• Requirements
Echo each of the lines below verbatim, in their original order, omitting the picture.
________
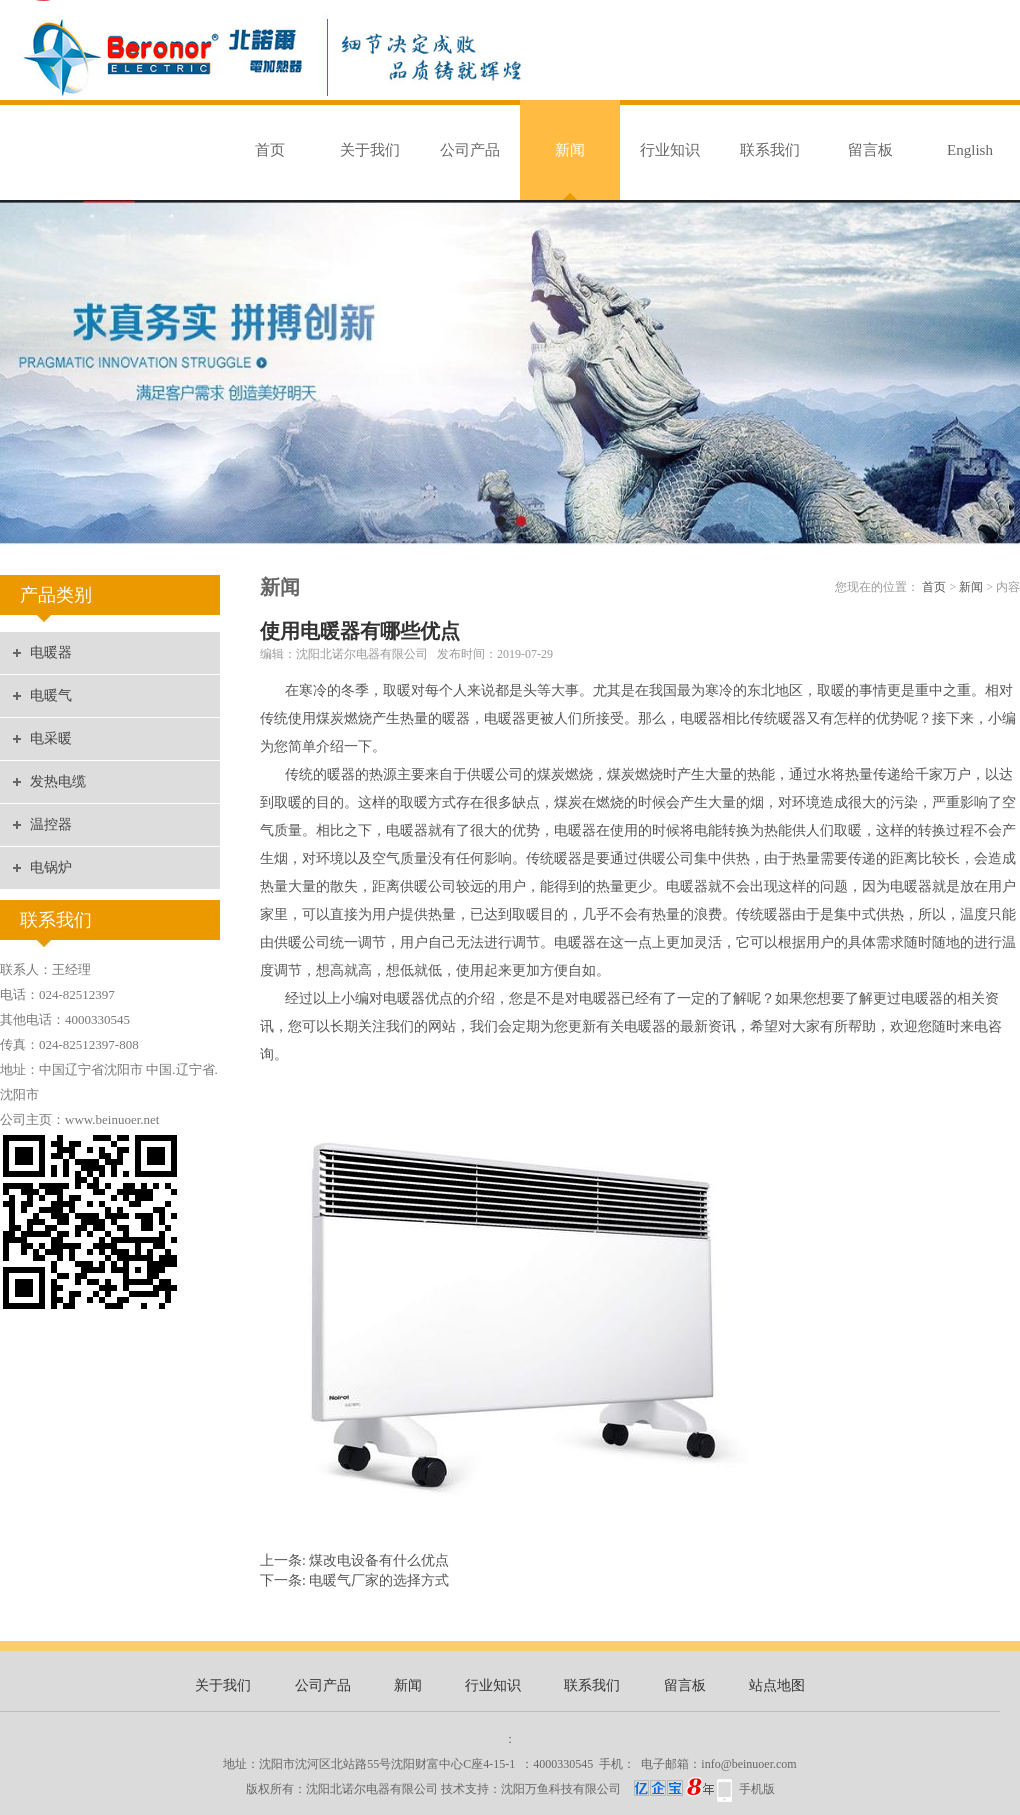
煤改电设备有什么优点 (379, 1560)
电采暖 (51, 738)
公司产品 (470, 150)
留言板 (870, 150)
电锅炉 (51, 867)
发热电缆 (58, 781)
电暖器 (51, 652)
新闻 (570, 150)
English (970, 150)
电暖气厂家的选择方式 (379, 1580)
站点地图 (777, 1685)
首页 (270, 150)
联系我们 (770, 150)
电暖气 (51, 695)
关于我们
________
• In response
煤改电设备有什么优点 (379, 1560)
电采暖 (51, 738)
公司产品 (470, 150)
留言板 (870, 150)
电锅炉 (51, 867)
发热电缆 (58, 781)
电暖器 (51, 652)
新闻 (570, 150)
English (970, 150)
电暖气厂家的选择方式 (379, 1580)
站点地图 (777, 1685)
首页 (270, 150)
联系我们 (770, 150)
电暖气 (51, 695)
关于我们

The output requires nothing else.